Like other members of the choir of commentators writing during the period Woolf’s book covers, I, too, was interested in the “illusion of the improbable Trump White House,” and with issues involving the distortions of time, memory, attention spans, and the coarsening of civic life that Trump had so affected. From his spurts of personal rage delivered through early morning tweets, to his challenge to conventional understandings of truth and lies — even reality itself — the epistemological crisis was compelling.
I recall writing an op-ed piece at the beginning of August 2017 in which I observed that, “if nothing else, the one thing we can say about the Age of Trump is that it’s utterly exhausting… Just trying to keep up with the soap-opera plot twists, multiple storylines and dizzying reversals in any given week is almost enough to defeat any desire to record it.” (Stan Persky, “Monday Monday: Keeping Up with the Trumps,” Dooney’s, Aug. 5, 2017.)

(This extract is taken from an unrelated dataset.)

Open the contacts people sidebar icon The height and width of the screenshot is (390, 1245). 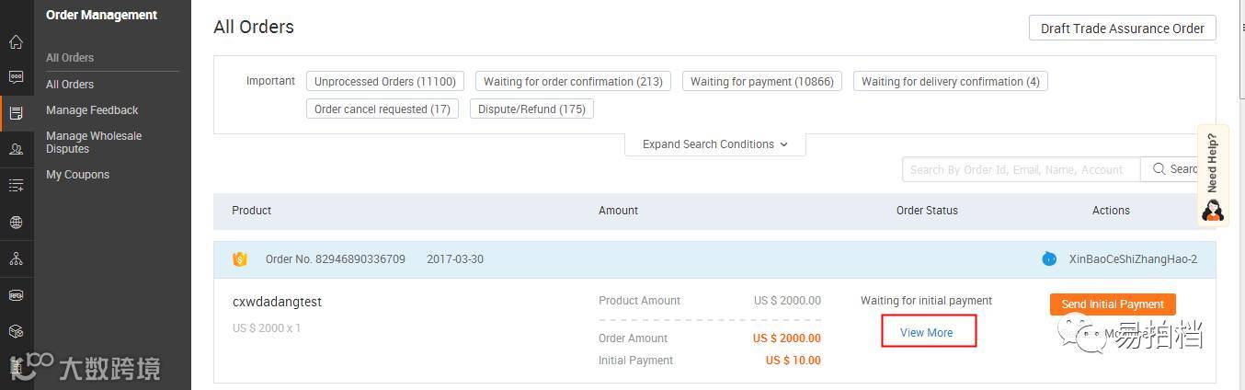click(16, 149)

I then launched into – at about the same time as Michael Wolff was wrapping up his reportorial fieldwork – a longish catalogue of just the events of the last week of July of that year. They ranged from big issues such as Trump publicly threatening to fire his Attorney General, Jeff Sessions, and vacantly attending to the healthcare debate (referred to above), to such lesser matters as an apparently drug-fuelled, obscenity-laced, over-the-top phone call to a reporter (armed with nothing more than a digital recorder) from Trump’s newly appointed communications secretary, one Anthony (“the Mooch”) Scaramucci. Oh, and there was also a harangue before the Boy Scouts of America, a ban on transgender members of the military, the firing of Trump’s chief of staff, and his replacement by General James Kelly, whose first act was to fire the aforementioned director of communications. All of this was duly noted in service to the moral of my op-ed story: “Each time you think it can’t get any worse, any more bizarre… it does.”
Six months later, as I was giving Michael Wollf’s book a second look, the New York Times’ headline for March 23, 2018, was “After Another Week of Chaos, Trump Repairs to Palm Beach. No One Knows What Comes Next.” It was followed by another breathless journalistic effort to recount the president’s week, “after a series of head-spinning decisions… that left the capital reeling and his advisors nervous about what comes next.” It’s not too hard to see why “chaos” is a plausible thematic. (Mark Lander and Julie Hirschfeld Davis, “After Another Week of Chaos…”, New York Times, Mar. 23, 2018.)
Perhaps, as Masha Gessen suggests, “everybody” already knew all this. Everybody, that is, except for the 63 million people who voted for Donald Trump (46 per cent of the electorate). For Wolff’s million-plus readers, whether or not they already knew Trump was an “idiot,” encouraging them to keep in mind the depth of the president’s ignorance, as Wolff does, is probably a good thing.